### [PAGE EXCERPT]
——————————

Letter From The President

Volunteering with ISSTD

Hello My Fellow Trauma Therapists and Researchers,

Today I would like to visit the notion of volunteering for the ISSTD. We are quickly approaching that time of year where we begin to contemplate our next year’s Board and Executive Committee with our nominations. This is the time of year that we look towards our colleagues, or ourselves, and decide if dedicating time to the ISSTD would be a worthwhile undertaking. For me this is an easy one to answer. Emphatically, yes!

The ISSTD is an international organization with the purpose of training, educating and supporting clinicians and researchers in working with and studying the issues of complex trauma and dissociation. We are the oldest organization that tackles this subject. We are the people who know the difference between simple PTSD, Complex PTSD, DD, OSDD, USDD, BPD and DID. We are the world’s leading organization in disseminating the science that explains the difference between the above disorders. We are also the people that can inform you as to why it is important to know this information in applying treatment modalities. We are full spectrum trauma informed practitioners and researchers and if you don’t know what that means – belonging to and obtaining training from the ISSTD will educate you on what a full spectrum trauma therapist is.

Understanding the nuances of the notion of a full spectrum trauma therapist will also inform you on how much work is still left to be accomplished. There are many who only consider flight and fight responses, so few understand the freeze response to stress, neglect, fear and trauma. The difference between the active and inactive defences are huge and not enough therapists know this. We also understand why more aggressive techniques can be hurtful, and so many do not know this. We also have a really good theoretical foundation as to why some types of interventions are totally useless and why others seem to work better. We understand and really are the intersectional place between the fields of trauma, neurobiology, attachment child development, shame, grief, pain, neurochemistry, sociology, anthropology, psychology, physiology, individual, couple, group counselling, community programs and public policy. We work with people in every setting and throughout every stage and age of development. We are trained in many modalities because we know that not one size fits all.

——————————

### [RECORDED DATA]
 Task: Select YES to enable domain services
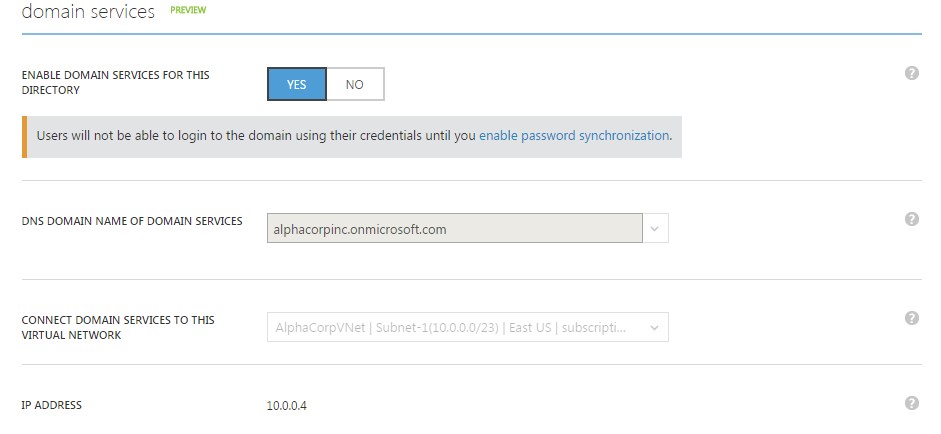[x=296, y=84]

——————————

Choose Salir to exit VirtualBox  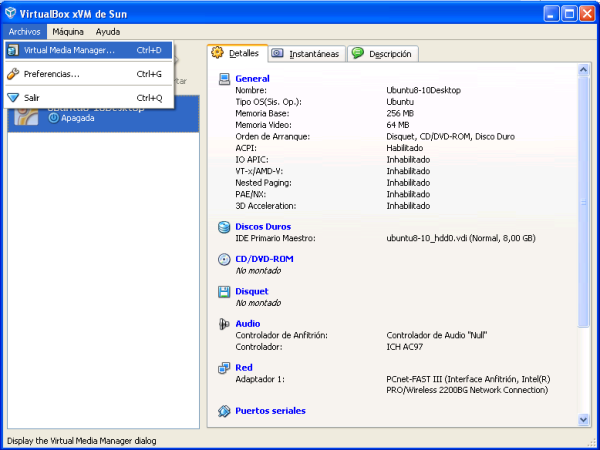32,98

——————————

Print the complete ISSTD president's letter on volunteering, word for word. The data comes from a separate source unrelated to the letter.

### [WRITTEN SOLUTION]
Letter From The President

Volunteering with ISSTD

Hello My Fellow Trauma Therapists and Researchers,

Today I would like to visit the notion of volunteering for the ISSTD. We are quickly approaching that time of year where we begin to contemplate our next year’s Board and Executive Committee with our nominations. This is the time of year that we look towards our colleagues, or ourselves, and decide if dedicating time to the ISSTD would be a worthwhile undertaking. For me this is an easy one to answer. Emphatically, yes!

The ISSTD is an international organization with the purpose of training, educating and supporting clinicians and researchers in working with and studying the issues of complex trauma and dissociation. We are the oldest organization that tackles this subject. We are the people who know the difference between simple PTSD, Complex PTSD, DD, OSDD, USDD, BPD and DID. We are the world’s leading organization in disseminating the science that explains the difference between the above disorders. We are also the people that can inform you as to why it is important to know this information in applying treatment modalities. We are full spectrum trauma informed practitioners and researchers and if you don’t know what that means – belonging to and obtaining training from the ISSTD will educate you on what a full spectrum trauma therapist is.

Understanding the nuances of the notion of a full spectrum trauma therapist will also inform you on how much work is still left to be accomplished. There are many who only consider flight and fight responses, so few understand the freeze response to stress, neglect, fear and trauma. The difference between the active and inactive defences are huge and not enough therapists know this. We also understand why more aggressive techniques can be hurtful, and so many do not know this. We also have a really good theoretical foundation as to why some types of interventions are totally useless and why others seem to work better. We understand and really are the intersectional place between the fields of trauma, neurobiology, attachment child development, shame, grief, pain, neurochemistry, sociology, anthropology, psychology, physiology, individual, couple, group counselling, community programs and public policy. We work with people in every setting and throughout every stage and age of development. We are trained in many modalities because we know that not one size fits all.